#### Task objective
After finding "Screen dimensions: 1316x905" in a line below, print that line and the rest of the lines exactly, leaving out all pictures.

#### Records shown
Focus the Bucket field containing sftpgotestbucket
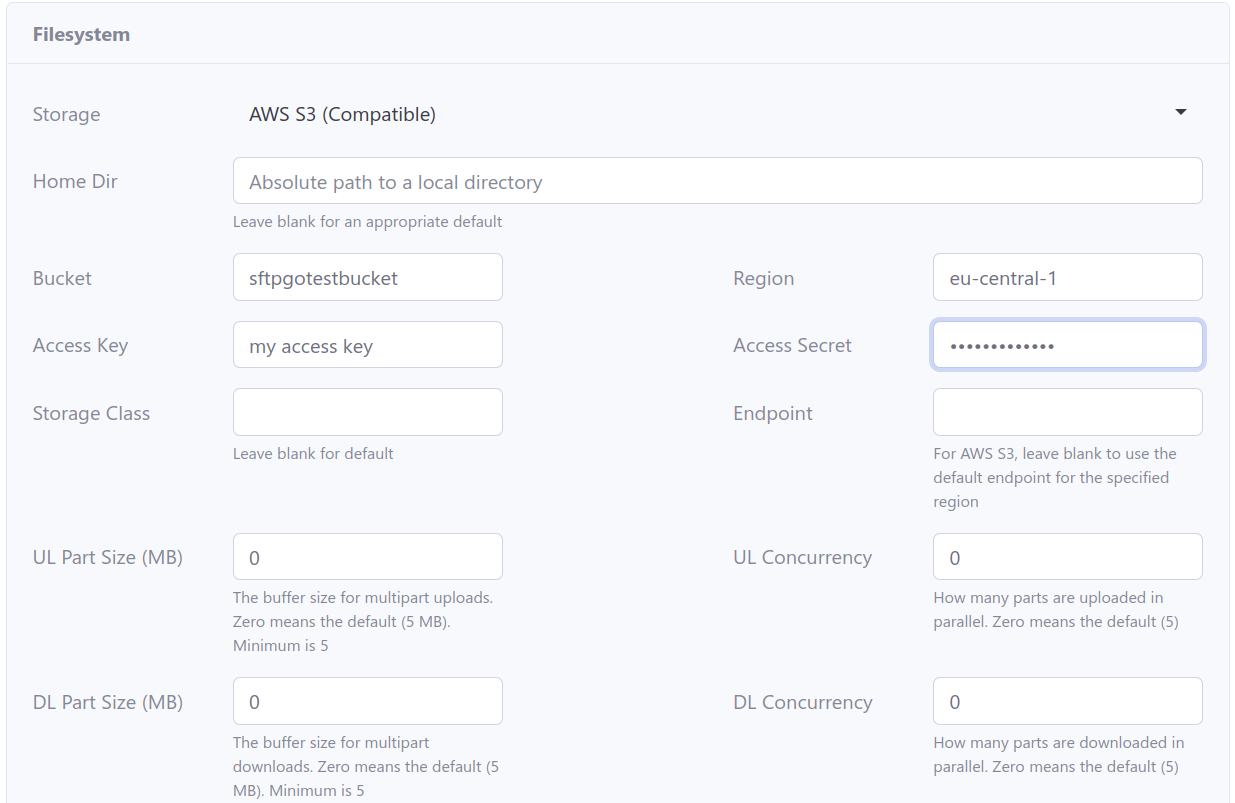The width and height of the screenshot is (1235, 803). [367, 278]
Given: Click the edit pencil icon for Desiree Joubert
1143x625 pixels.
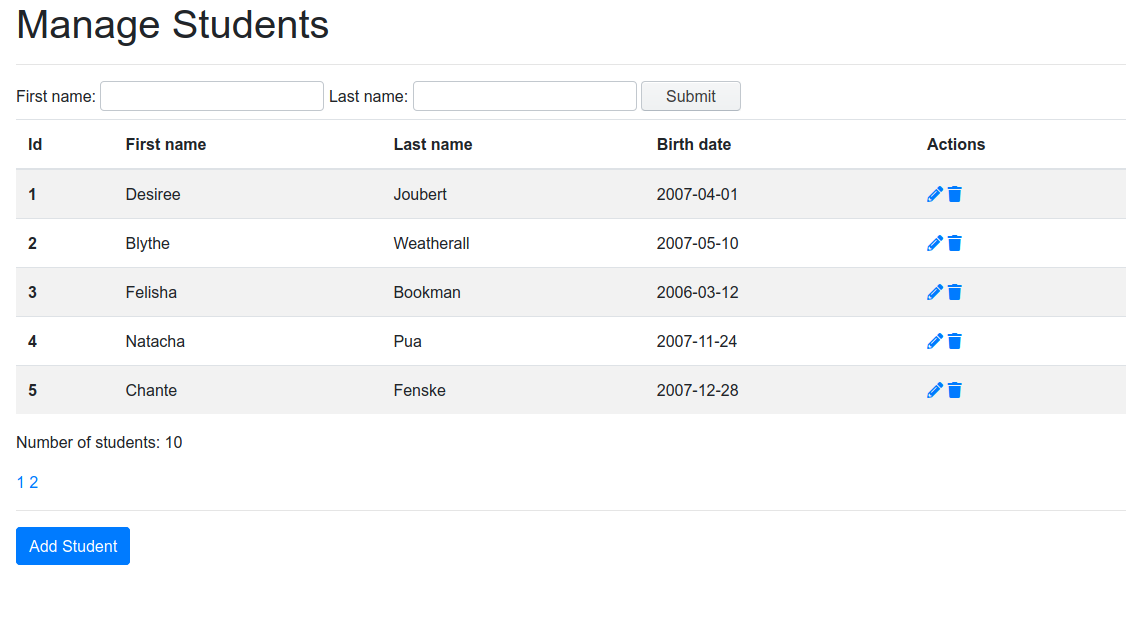Looking at the screenshot, I should point(935,194).
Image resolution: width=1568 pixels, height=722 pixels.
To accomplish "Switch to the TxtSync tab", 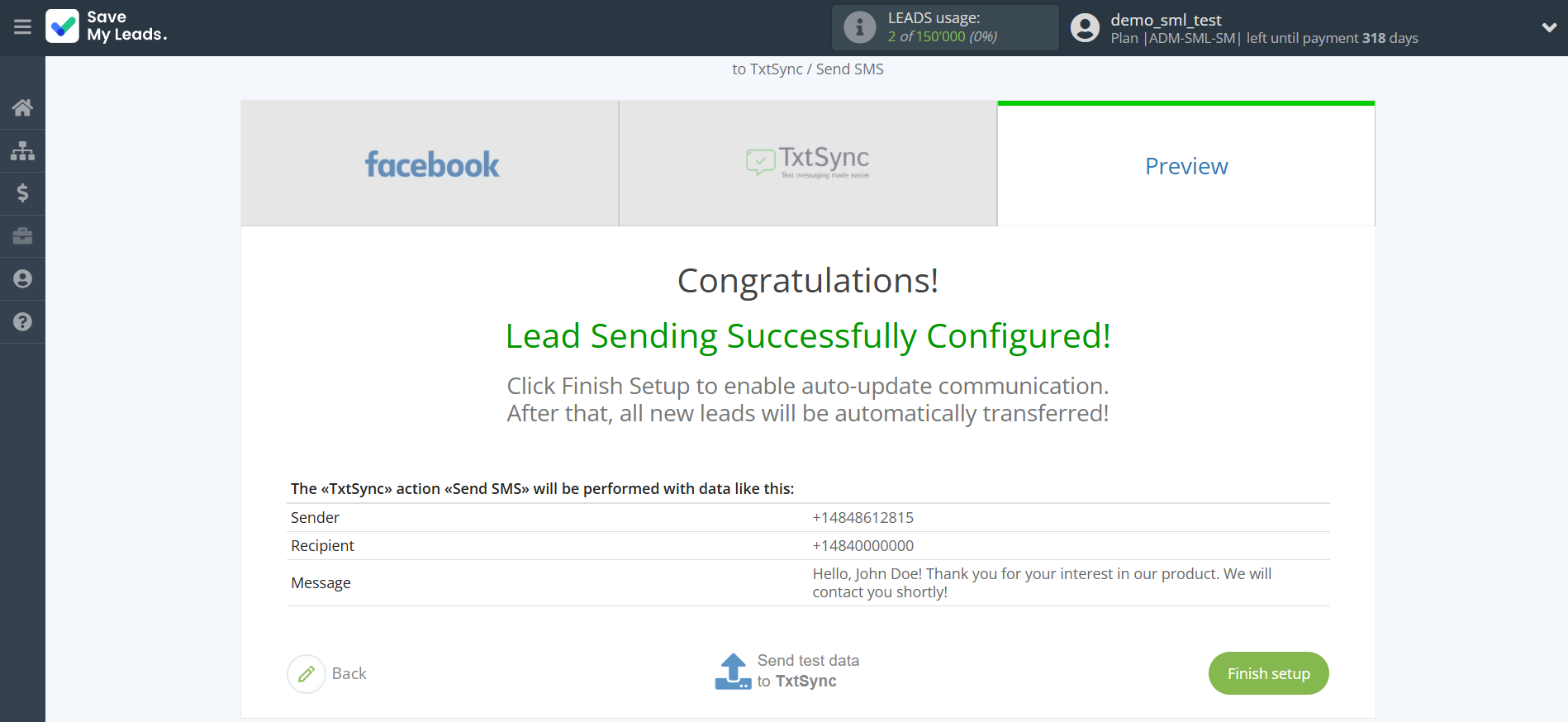I will pyautogui.click(x=807, y=163).
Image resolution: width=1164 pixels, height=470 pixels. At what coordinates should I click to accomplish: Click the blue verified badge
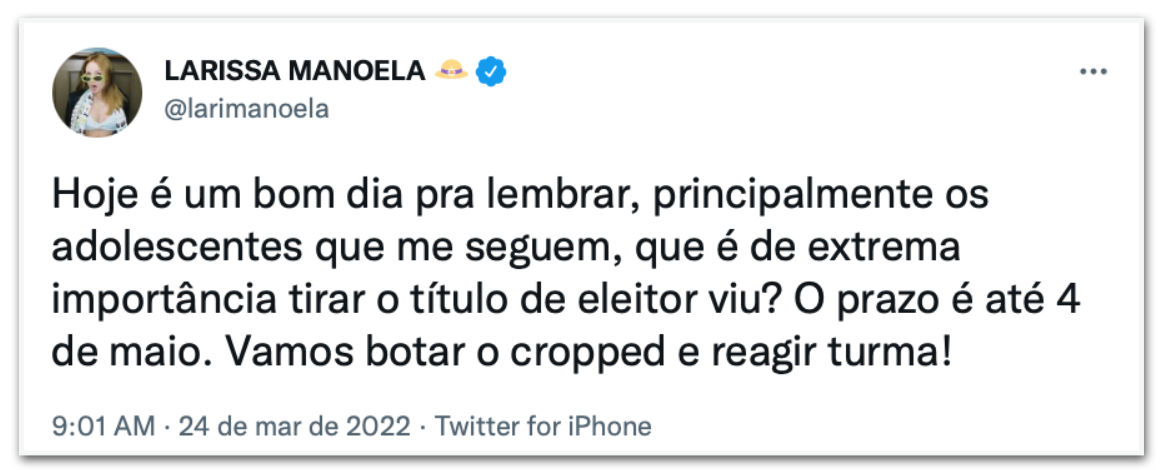coord(492,72)
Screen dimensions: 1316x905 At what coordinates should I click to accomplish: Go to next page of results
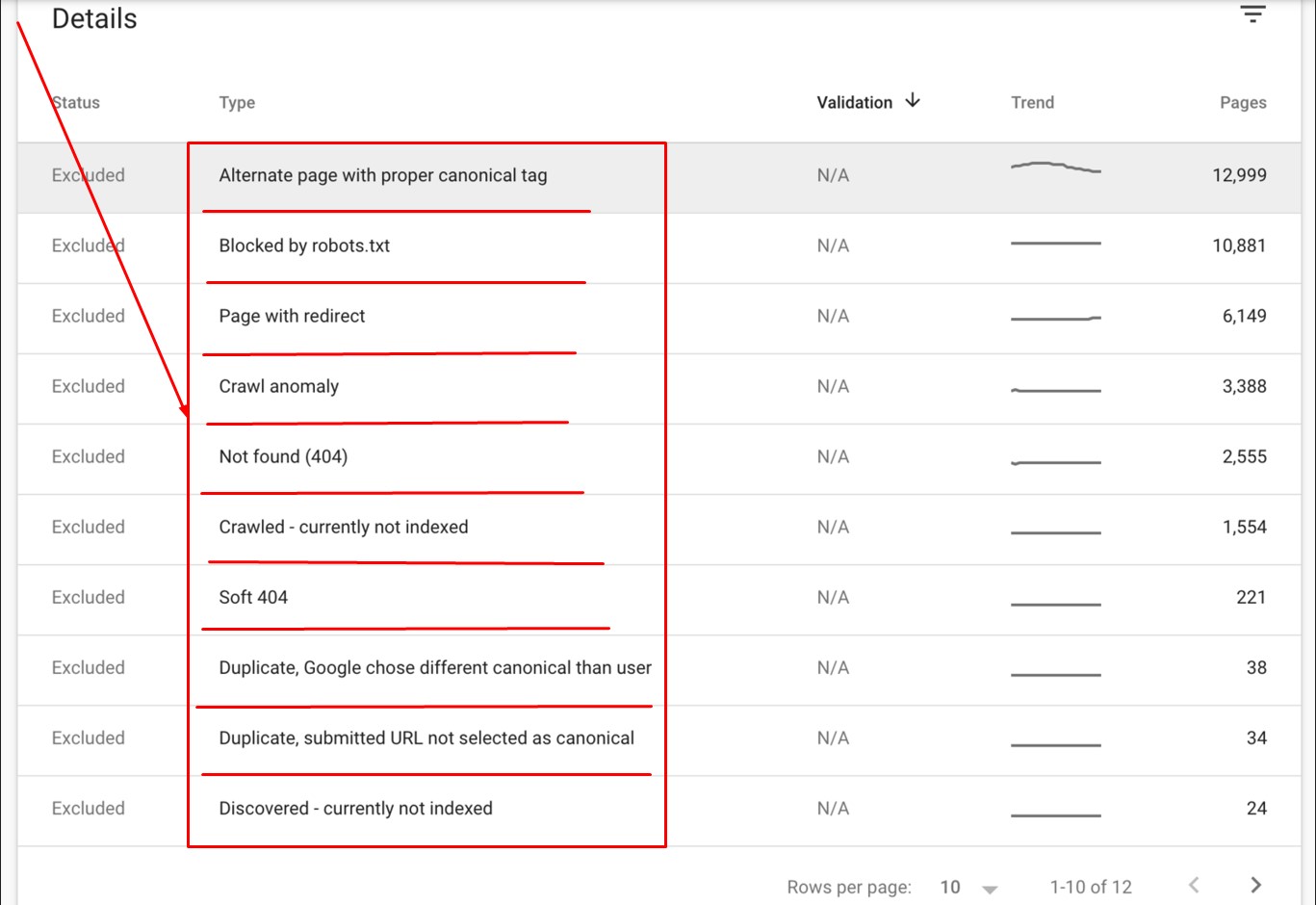(x=1255, y=885)
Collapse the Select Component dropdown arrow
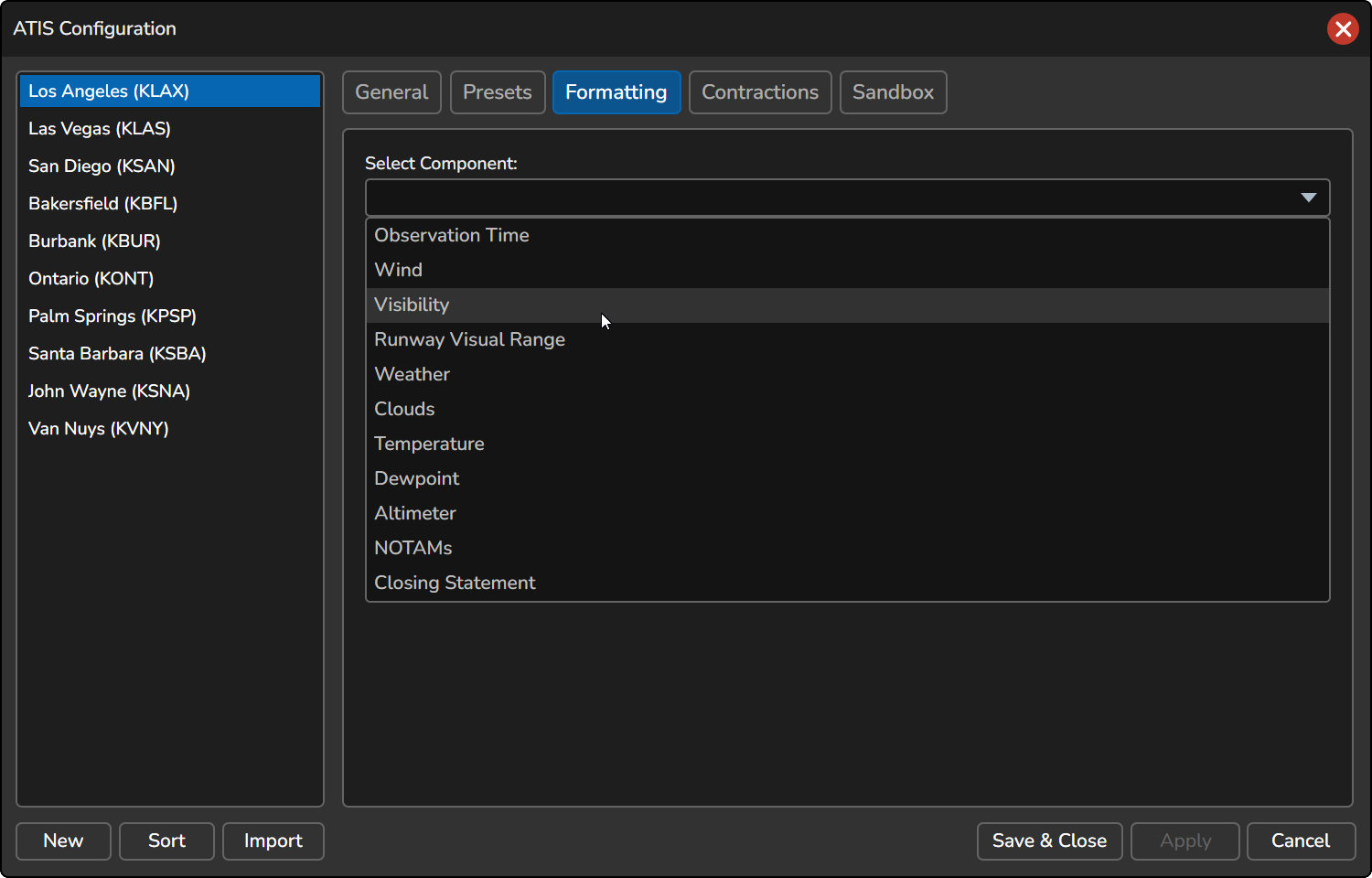The width and height of the screenshot is (1372, 878). click(1308, 198)
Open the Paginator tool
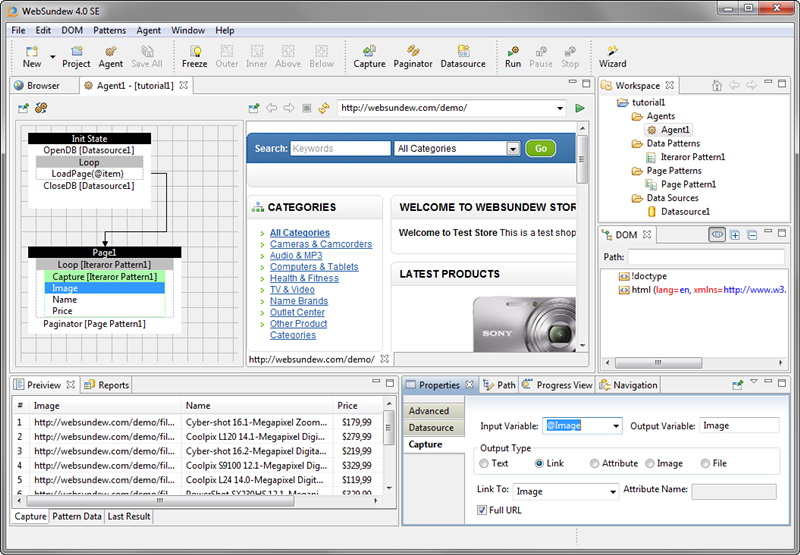This screenshot has height=555, width=800. tap(413, 55)
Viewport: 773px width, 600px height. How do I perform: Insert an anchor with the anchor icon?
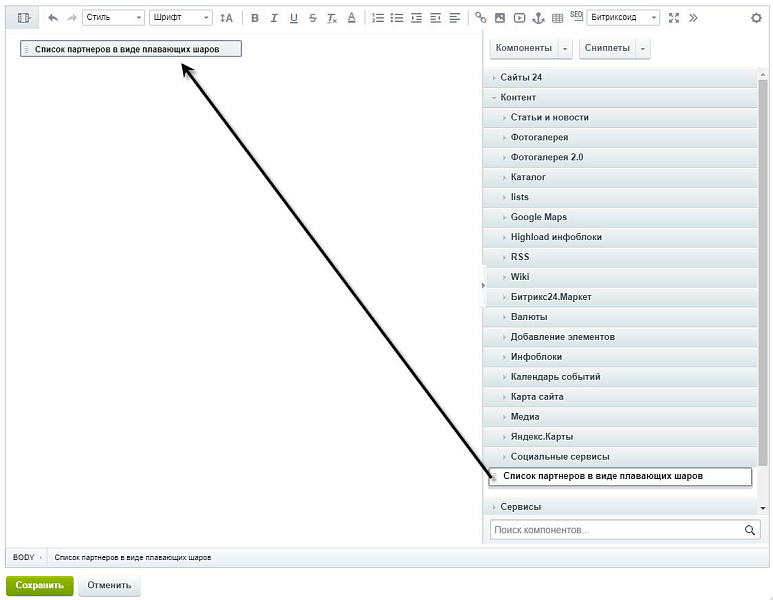(538, 18)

#### Result of the exercise
Screen dimensions: 1316x905 At what coordinates should I click to accomplish: Go to next page of results
(x=1255, y=885)
Collapse the Select Component dropdown arrow
The width and height of the screenshot is (1372, 878). click(1308, 198)
Open the Paginator tool
This screenshot has height=555, width=800. tap(413, 55)
Viewport: 773px width, 600px height. How do I perform: Insert an anchor with the anchor icon?
(538, 18)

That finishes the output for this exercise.